13/03/2008
Un décret précise les modalités de nomination du contrôleur général des lieux de privation de liberté et de ses collaborateurs. Les emplois de contrôleurs sont pourvus par des magistrats, des fonctionnaires, des praticiens hospitaliers ou des militaires placés en position de détachement dans les conditions prévues par leur statut respectif ou par des agents non titulaires de droit public.
Ils peuvent aussi être pourvus par des magistrats, des fonctionnaires, des praticiens hospitaliers, des militaires, des agents non titulaires de droit public retraités ou des agents contractuels de droit public dans certaines conditions. Le Contrôleur général peut également faire appel, dans le cadre des missions de contrôle qu'il décide, à des intervenants extérieurs, appartenant ou non à l'administration, qui lui apportent leur concours de façon continue ou intermittente, en qualité de contrôleurs, sans renoncer à leur occupation principale.
Ces intervenants extérieurs sont rémunérés sous forme d'indemnités forfaitaires dont les modalités d'attribution, les montants et les taux sont fixés par arrêté conjoint du Premier ministre et du ministre chargé du budget. Les ressources du Contrôleur général des lieux de privation de liberté proviennent notamment, outre des crédits de l'Etat, des subventions d'autres collectivités publiques et d'organismes internationaux.
Le Contrôleur général perçoit une indemnité forfaitaire dont le montant annuel est fixé par arrêté du Premier ministre et des ministres chargés de la fonction publique et du budget.

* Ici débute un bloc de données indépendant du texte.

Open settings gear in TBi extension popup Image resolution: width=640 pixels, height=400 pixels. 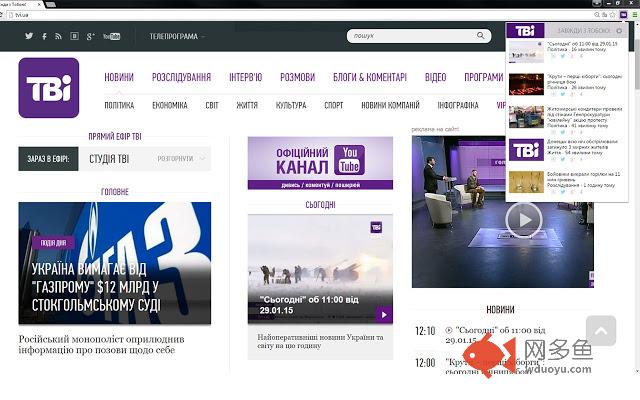(x=619, y=30)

Le décret prévoit également des dispositions relatives à l'exercice du contrôle des lieux de privation de liberté. Par exemple, dans le cas du contrôle d'un établissement de santé habilité à recevoir des patients hospitalisés sans leur consentement, le Contrôleur général ou le contrôleur qu'il a désigné reçoit, à sa demande, communication de la décision de placement, de maintien ou de levée de l'hospitalisation ainsi que de tous documents justifiant la prise de cette décision. Les ministres interpellés par le Contrôleur ou intéressés par son action formulent leurs observations en réponse à celles du Contrôleur général dans le délai qu'il fixe. A l'expiration de ce délai, qui ne peut être inférieur à un mois, le Contrôleur général peut rendre publics ces avis, recommandations ou propositions, ainsi que les observations de ces autorités.